:: ABOUT THIS EXERCISE ::
According to the abstract on detecting special nuclear material with muon-induced neutrons, what technique is used to form images of the stopping material?

:: READING TEXT ::

Detecting Special Nuclear Material Using Muon-Induced Neutron Emission
E. Guardincerri,J. D. Bacon,K. Borodzin,J. M. Durham,J. M. Fabritius II,A. Hecht,E. C. Milner,H. Miyadera,C. L. Morris,J. O. Perry,D. Poulson
Physics , 2014, DOI: 10.1016/j.nima.2015.03.070
Abstract: The penetrating ability of cosmic ray muons makes them an attractive probe for imaging dense materials. Here, we describe experimental results from a new technique that uses neutrons generated by cosmic-ray muons to identify the presence of special nuclear material (SNM). Neutrons emitted from SNM are used to tag muon-induced fission events in actinides and laminography is used to form images of the stopping material. This technique allows the imaging of SNM-bearing objects tagged using muon tracking detectors located above or to the side of the objects, and may have potential applications in warhead verification scenarios. During the experiment described here we did not attempt to distinguish the type or grade of the SNM.

Collected data:
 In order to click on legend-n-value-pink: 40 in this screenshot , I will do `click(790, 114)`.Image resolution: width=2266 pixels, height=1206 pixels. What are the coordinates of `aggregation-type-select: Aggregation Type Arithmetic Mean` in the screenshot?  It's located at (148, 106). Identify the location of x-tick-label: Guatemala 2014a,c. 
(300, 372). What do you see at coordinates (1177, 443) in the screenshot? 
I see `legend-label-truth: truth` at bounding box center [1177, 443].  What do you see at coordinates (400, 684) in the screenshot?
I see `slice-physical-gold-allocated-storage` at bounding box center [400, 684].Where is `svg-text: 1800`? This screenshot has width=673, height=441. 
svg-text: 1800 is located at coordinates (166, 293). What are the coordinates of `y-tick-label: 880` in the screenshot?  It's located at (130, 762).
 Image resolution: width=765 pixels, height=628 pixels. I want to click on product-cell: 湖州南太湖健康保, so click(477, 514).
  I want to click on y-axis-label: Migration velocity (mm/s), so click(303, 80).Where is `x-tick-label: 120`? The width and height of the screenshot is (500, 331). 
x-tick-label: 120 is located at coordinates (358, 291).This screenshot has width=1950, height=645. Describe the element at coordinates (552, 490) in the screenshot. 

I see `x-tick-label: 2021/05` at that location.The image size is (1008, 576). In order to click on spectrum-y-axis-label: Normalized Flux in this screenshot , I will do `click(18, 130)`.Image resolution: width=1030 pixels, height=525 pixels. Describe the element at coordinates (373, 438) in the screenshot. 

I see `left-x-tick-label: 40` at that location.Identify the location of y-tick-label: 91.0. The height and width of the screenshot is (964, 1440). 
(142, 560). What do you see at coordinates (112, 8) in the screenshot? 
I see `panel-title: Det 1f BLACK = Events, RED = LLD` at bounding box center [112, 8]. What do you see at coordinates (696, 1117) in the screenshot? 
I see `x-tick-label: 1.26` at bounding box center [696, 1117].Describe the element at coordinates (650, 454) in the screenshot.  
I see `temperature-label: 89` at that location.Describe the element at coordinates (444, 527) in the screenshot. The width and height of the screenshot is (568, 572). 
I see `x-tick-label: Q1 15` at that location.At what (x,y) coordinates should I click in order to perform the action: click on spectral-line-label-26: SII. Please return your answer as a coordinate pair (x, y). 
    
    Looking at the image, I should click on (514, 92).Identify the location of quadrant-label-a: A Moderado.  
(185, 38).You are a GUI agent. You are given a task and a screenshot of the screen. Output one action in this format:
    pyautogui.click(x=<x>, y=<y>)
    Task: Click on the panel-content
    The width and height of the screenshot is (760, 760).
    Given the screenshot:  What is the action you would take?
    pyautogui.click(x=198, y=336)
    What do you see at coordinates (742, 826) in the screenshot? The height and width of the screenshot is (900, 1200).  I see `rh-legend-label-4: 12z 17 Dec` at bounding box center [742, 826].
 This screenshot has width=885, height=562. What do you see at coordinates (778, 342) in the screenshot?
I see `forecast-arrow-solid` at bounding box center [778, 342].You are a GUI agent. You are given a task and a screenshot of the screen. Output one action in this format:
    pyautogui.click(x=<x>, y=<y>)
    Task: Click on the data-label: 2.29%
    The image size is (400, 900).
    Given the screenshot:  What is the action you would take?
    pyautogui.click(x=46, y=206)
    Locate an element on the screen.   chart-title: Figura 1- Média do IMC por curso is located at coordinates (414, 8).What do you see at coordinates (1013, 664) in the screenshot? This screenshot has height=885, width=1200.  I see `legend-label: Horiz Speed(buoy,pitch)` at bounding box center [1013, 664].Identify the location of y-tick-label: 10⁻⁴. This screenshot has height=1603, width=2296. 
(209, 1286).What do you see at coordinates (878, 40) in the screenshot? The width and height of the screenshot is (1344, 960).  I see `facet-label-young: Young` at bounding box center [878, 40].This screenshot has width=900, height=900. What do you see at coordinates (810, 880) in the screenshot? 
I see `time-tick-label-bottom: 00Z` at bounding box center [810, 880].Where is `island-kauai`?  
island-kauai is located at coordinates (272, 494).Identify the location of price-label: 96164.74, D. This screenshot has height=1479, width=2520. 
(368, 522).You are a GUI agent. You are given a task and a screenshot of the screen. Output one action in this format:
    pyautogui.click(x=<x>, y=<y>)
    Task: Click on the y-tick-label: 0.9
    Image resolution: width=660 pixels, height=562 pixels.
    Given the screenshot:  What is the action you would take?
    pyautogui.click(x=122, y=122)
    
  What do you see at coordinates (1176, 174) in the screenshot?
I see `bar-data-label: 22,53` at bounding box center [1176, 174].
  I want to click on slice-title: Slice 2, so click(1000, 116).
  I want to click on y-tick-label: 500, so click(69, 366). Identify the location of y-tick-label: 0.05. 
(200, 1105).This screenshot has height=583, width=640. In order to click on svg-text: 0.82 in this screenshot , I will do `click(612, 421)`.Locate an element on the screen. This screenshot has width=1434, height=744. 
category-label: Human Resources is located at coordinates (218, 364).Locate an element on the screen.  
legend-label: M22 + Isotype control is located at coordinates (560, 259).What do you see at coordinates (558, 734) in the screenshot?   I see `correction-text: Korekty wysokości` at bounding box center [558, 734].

:: RESULT OF THE TASK ::
Laminography